*** Opening of DATA SECTION ***

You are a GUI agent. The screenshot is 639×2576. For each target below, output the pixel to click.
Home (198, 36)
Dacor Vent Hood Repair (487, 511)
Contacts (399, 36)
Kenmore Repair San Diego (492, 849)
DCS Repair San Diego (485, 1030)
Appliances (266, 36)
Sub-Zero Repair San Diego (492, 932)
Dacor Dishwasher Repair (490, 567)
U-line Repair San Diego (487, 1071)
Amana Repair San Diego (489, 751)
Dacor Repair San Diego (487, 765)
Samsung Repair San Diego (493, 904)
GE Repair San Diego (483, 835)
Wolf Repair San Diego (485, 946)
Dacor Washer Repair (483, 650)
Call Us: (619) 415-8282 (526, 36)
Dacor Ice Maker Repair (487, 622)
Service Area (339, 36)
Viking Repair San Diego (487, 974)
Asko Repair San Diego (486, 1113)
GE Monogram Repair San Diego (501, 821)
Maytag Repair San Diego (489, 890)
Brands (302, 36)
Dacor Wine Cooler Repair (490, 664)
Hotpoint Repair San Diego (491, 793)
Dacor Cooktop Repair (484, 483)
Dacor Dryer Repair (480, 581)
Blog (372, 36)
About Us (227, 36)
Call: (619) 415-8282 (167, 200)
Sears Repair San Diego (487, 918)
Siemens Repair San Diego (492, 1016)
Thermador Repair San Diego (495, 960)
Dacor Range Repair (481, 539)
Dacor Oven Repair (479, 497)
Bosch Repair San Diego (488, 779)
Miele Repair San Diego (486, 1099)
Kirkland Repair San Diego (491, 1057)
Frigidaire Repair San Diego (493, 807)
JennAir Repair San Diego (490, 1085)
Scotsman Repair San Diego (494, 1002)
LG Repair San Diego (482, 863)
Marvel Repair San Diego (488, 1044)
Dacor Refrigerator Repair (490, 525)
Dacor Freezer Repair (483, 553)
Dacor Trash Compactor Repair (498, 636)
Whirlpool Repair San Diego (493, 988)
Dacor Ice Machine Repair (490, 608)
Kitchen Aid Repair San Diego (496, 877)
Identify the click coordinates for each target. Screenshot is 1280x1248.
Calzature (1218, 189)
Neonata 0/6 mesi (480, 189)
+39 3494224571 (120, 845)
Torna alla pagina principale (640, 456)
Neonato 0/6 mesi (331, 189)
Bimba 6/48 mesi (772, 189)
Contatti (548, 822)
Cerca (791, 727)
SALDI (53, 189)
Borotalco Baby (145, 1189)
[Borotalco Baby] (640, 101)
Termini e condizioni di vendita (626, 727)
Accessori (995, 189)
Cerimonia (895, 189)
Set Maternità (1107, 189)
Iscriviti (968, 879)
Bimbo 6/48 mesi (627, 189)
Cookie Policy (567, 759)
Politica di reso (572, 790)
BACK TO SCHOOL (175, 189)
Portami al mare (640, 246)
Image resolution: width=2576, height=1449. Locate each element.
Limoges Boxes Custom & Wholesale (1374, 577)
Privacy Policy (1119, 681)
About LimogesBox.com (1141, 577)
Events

*** Close of DATA SECTION ***

WORK TO BE COMPLETED
Start at the line with "Cerimonia (895, 189)" and stop at the end of the records. Write those lines out exactly and add nothing.

REPLY
Cerimonia (895, 189)
Set Maternità (1107, 189)
Iscriviti (968, 879)
Bimbo 6/48 mesi (627, 189)
Cookie Policy (567, 759)
Politica di reso (572, 790)
BACK TO SCHOOL (175, 189)
Portami al mare (640, 246)
Image resolution: width=2576, height=1449. Locate each element.
Limoges Boxes Custom & Wholesale (1374, 577)
Privacy Policy (1119, 681)
About LimogesBox.com (1141, 577)
Events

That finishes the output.